Friday, April 18, 2008

the unifier

A few times per month, or whenever I can, I venture down to volunteer at the unassuming storefront that is The Boring Store and its hidden 826CHI. (Pause for me to get out my journalistic writing style:) Founded in the Bay Area by the brilliant (my own editorializing) contemporary writer Dave Eggers, 826 exposes children of a variety of ages and skill levels to a variety of different styles of writing through free field trips, in-class visits, and workshops at nights and on weekends. It encourages excitement about literacy through these programs, along with its free tutoring program, in a creative and non-academic atmosphere. In short, it's amazing.

(Pause for me to ditch the fact-laden journalistic writing style in favor of something more descriptive:) Its sign is a confusing mix of words and sentences that do not amount to any understanding whatsoever of the organization inside. In the window is an uninteresting collection of brown boxes and some question marks. The first time I walked by I thought it was a box store, lacking any better explanation for the windows that stand adjacent to a row of old-fashioned furniture store neighbors with wrought-iron security gates. In the store is a random and creative assortment of supplies for spies, each displayed with its own personal brown box.
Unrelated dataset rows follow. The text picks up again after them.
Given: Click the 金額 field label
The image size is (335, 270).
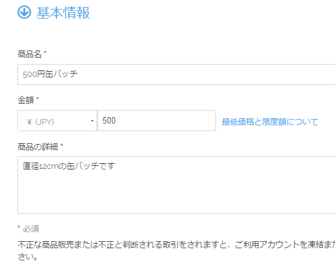Looking at the screenshot, I should [26, 100].
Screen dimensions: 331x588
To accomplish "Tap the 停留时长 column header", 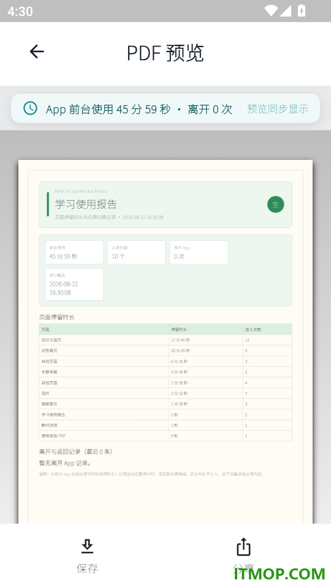I will tap(179, 330).
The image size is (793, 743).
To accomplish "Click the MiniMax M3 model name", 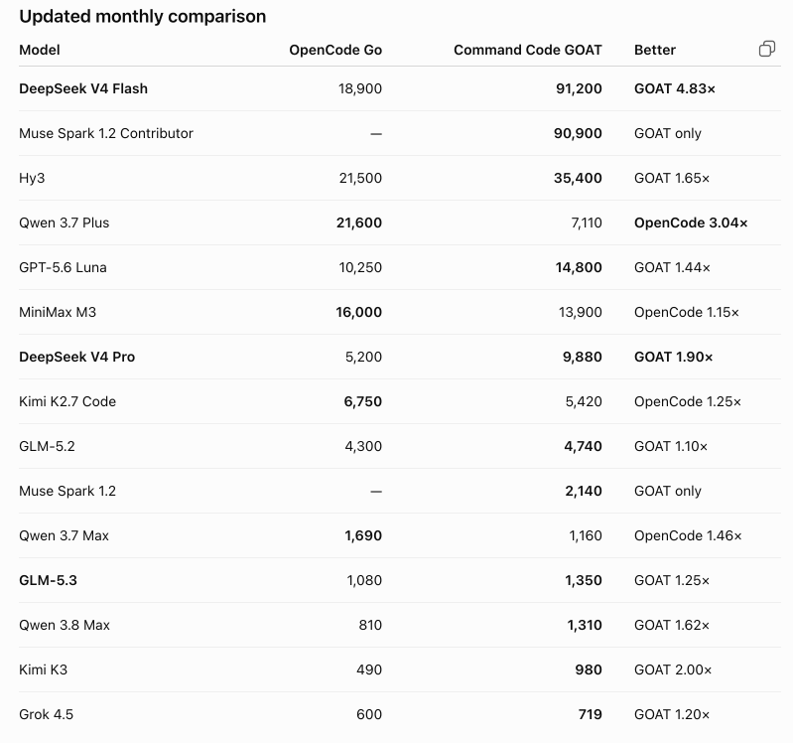I will click(x=58, y=312).
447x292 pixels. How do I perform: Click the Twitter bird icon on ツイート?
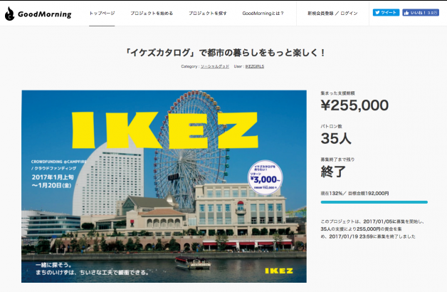(377, 13)
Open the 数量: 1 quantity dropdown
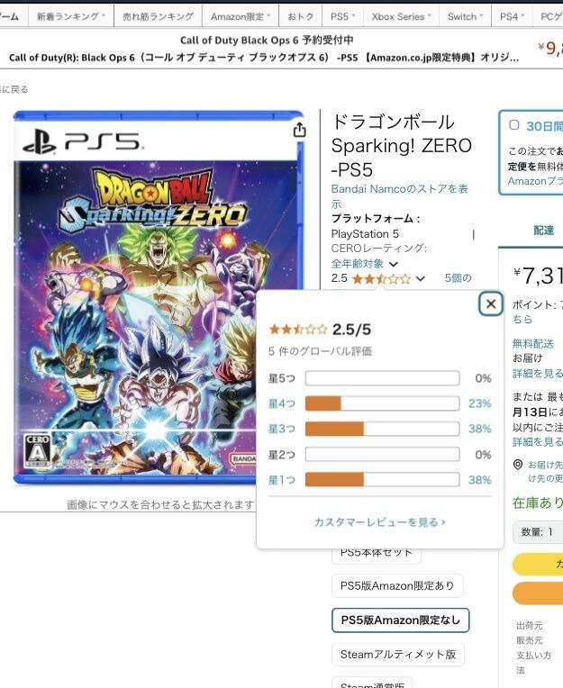Viewport: 563px width, 688px height. pos(539,532)
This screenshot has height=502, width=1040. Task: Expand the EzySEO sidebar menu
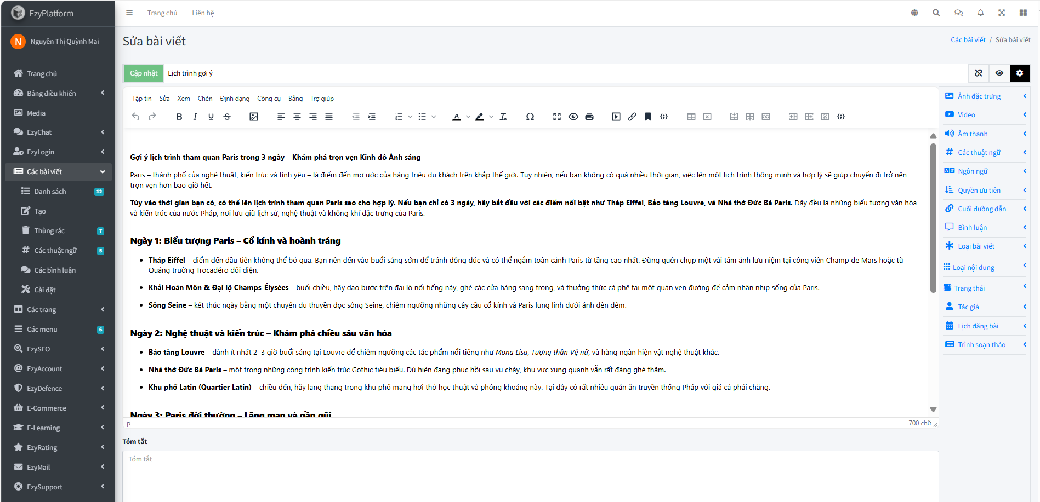coord(58,349)
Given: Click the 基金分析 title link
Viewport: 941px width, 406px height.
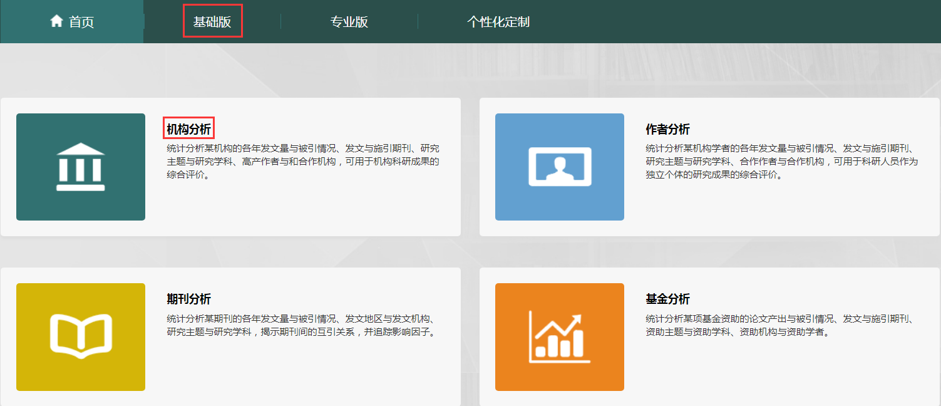Looking at the screenshot, I should pos(667,299).
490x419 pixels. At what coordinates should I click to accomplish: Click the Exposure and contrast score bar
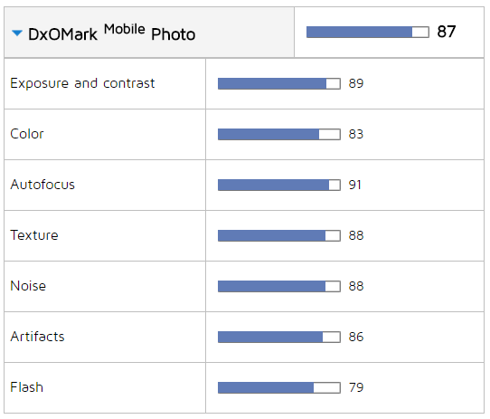279,83
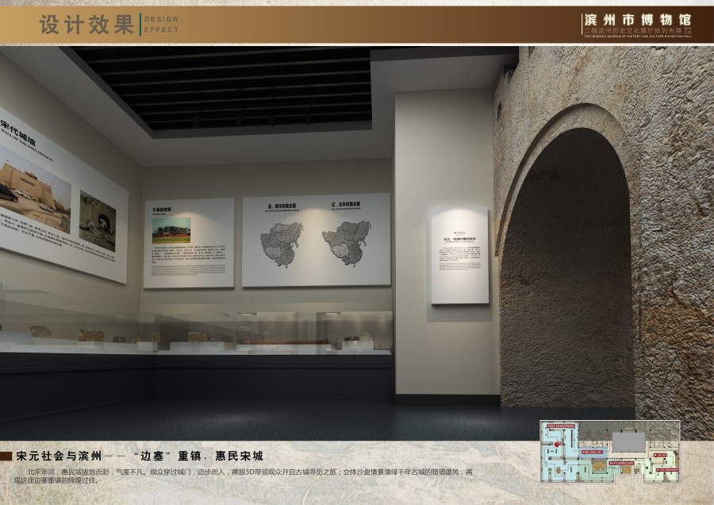Click the large city wall photo on left panel
The width and height of the screenshot is (714, 505).
pos(33,188)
Every aspect of this place is meticulously thought-out, from the mannequins equipped with black spy mustaches to the one-way mirror into the store from the classroom. And kids go wild upon entering. Even I, an adult (who admittedly retains some childlike impulses), like the brightly colored floor and the 50-something spy cameras that point toward the front door and the old-fashioned cash register.

Last week, on my once-a-month day off, I got up early and made my way to 826 as I often do for a field trip with a first grade class from the South Side. Without going into too much detail about the experience, the class goes on a field trip to 826, which, we tell them, turns into a publishing house during the day with a very mean and mysterious boss named Moody. A volunteer teachers the kids about what goes into a story, the class creates the beginning of an often very strange original story which is illustrated by another volunteer (once a second- or third-grade class wrote about a trilobite festival, creatures I had never before even heard of) and each student is directed to finish the half-finished story and create illustrations.

This is all beside my main point in writing about 826, which I am finally getting to. In this class of first-graders from the South Side, there was not one white student. There were maybe two Hispanic students, but the rest of the twenty-something kids in the class were black. The teacher was young and white. All of the volunteers and the full-time staff at 826 were white (and the majority young and female).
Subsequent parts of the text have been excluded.